Per vivere in modo "ecologico" e sostenibile è necessaria una profonda conversione ecologica, accompagnata da stili di vita semplici. È importante anche sentirsi comunità e non agire da soli, per farsi forza ed essere più incisivi. Fare massa critica è fondamentale e si può fare! Insieme possiamo fare la differenza!

  1. Conversione ecologica
    “Desidero proporre ai cristiani alcune linee di spiritualità ecologica, per acquisire delle motivazioni al fine di alimentare una passione per la cura del mondo.” (LS 216)
    “La crisi ecologica è un appello a una profonda conversione interiore [...], una ‘conversione ecologica’.” (LS 217)
  2. Vivere in modo più semplice
    "L'umanità è chiamata a riconoscere la necessità di cambiamenti nello stile di vita, nella produzione e nel consumo, per combattere questo riscaldamento" (LS 23)
    “Acquistare è sempre un atto morale, oltre che economico” (LS 206)
    "È importante accogliere un antico insegnamento, presente in diverse tradizioni religiose, e anche nella Bibbia. Si tratta nella convinzione che "meno è di più". Infatti il costante cumulo di possibilità di consumare distrae il cuore [...] La spiritualità cristiana propone una crescita nella sobrietà e una capacità di godere nel poco". (LS 222)
    “La società moderna non troverà alcuna soluzione al problema ecologico se non prenderà in seria considerazione il suo stile di vita.
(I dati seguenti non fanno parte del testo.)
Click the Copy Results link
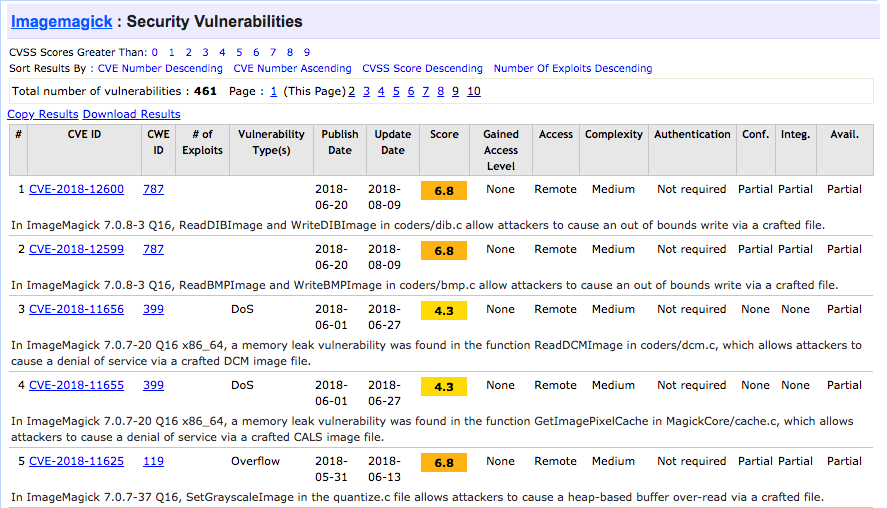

In molte parti del mondo la società è data alla gratificazione istantanea e al consumismo, pur rimanendo indifferente ai danni che questi provocano” (Giovanni Paolo II)
  3. Sentirsi comunità e agire insieme
    “La conversione ecologica necessaria per realizzare un cambiamento duraturo è anche una conversione comunitaria” (LS 219)
    “L’istanza locale può fare la differenza” (LS 179)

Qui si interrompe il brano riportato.